DELİLLERİN DEĞERLENDİRİLMESİ:
Dava, davalı Ticaret Sicil Müdürlüğünce TTK’nun geçici 7. maddesi gereğince terkin edilen şirketin aktif olarak ticari faaliyetine devam ettiğininden ihyasına ilişkindir.
Mahkemece davanın kabulüne davaya konu şirketin ihyasına ve ticaret siciline tesciline, yargılama giderleri ile vekalet ücretinin davalıdan tahsiline karar verilmiş, verilen bu karara karşı davalı vekili yargılama gideri ve vekalet ücreti yönünden istinaf başvurusunda bulunmuştur.
Dosya istinaf incelemesi için 07/05/2018 tarihinde gönderilmiş, dosya istinaf incelemesi için gönderildikten sonra davacı vekili 09/08/2018 havale tarihli dilekçesi ile mahkemece lehlerine hükmedilen vekalet ücreti ve yargılama giderleri taleplerinden feragat ettiklerini beyan etmiştir.

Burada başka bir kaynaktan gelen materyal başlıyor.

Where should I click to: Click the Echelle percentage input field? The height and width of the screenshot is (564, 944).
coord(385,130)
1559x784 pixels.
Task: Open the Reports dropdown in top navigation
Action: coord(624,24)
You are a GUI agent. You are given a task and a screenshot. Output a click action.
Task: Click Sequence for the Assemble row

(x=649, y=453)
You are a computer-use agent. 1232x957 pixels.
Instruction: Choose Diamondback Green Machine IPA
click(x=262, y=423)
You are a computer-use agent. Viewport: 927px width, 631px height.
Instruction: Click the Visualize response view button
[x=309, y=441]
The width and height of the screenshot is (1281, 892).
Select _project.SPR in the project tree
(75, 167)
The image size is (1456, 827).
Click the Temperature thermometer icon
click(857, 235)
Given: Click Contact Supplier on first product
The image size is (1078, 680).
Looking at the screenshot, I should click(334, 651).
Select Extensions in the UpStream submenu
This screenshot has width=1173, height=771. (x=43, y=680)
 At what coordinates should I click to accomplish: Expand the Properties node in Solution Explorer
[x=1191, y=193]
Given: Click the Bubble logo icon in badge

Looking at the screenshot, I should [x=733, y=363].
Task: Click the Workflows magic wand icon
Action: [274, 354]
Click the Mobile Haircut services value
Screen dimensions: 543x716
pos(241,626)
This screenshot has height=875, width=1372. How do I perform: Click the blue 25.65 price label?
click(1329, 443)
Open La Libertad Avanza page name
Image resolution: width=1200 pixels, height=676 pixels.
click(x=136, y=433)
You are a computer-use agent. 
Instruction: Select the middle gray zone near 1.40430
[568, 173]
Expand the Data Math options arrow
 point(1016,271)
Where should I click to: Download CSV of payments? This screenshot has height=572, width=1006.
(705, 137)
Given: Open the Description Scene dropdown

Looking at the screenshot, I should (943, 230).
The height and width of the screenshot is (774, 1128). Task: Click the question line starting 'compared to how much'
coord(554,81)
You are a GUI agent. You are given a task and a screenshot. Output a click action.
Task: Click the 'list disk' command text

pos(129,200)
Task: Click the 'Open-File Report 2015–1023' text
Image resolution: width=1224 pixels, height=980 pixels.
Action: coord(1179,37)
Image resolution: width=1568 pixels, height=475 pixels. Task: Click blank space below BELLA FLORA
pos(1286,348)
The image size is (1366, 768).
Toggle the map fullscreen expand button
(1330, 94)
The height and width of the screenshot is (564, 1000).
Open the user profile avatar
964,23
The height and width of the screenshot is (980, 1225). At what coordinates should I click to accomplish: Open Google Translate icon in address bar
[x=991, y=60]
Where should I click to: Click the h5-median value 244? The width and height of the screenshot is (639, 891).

Bunun üzerine davalı vekili 28/09/2018 tarihli dilekçesi ile davacı vekilinin dilekçe ile yargılama gideri ve vekalet ücreti haklarından feragat etmesi nedeniyle istinaf taleplerinden feragat ettiklerini bildirmiştir.
İstinaf yönünden uyuşmazlık şirket ihyası davasında davacı taraf lehine hükmedilen yargılama gideri ve vekalet ücreti yönündedir.
HMK’nın 307/1 maddesine göre Feragat, davacının, talep sonucundan kısmen veya tamamen vazgeçmesidir. 309/3 maddesine göre Kısmen feragat veya kabulde, feragat edilen veya kabul edilen kısmın, dilekçede yahut tutanakta açıkça gösterilmesi gerekir. 310/1 maddesine göre Feragat ve kabul, hüküm kesinleşinceye kadar her zaman yapılabilir. 311/1 maddesine göre Feragat ve kabul, kesin hüküm gibi hukuki sonuç doğurur.
HMK’nın 332/1 maddesine göre davada haklı çıkmış olan taraf lehine mahkemece resen yargılama giderlerine hükmedilecek ise de tarafların lehlerine olan yargılama giderlerinden feragat etmesine yasal bir engel bulunmamaktadır.
İncelenen vekaletnamede davacı vekilinin davadan feragate yetkili olduğu görülmüştür.
Davadan ve kanun yolundan feragat edilmesi halinde, öncelikle davadan feragatin dikkate alınması gerekir. Feragat davayı sona erdiren taraf işlemlerinden olup hüküm ifade etmesi karşı tarafın ve mahkemenin muvafakatine de bağlı değildir. Feragat, hüküm kesinleşinceye kadar her zaman yapılabilir. Bu nedenle istinaf aşamasında davadan kısmi feragat edilmesi mümkündür.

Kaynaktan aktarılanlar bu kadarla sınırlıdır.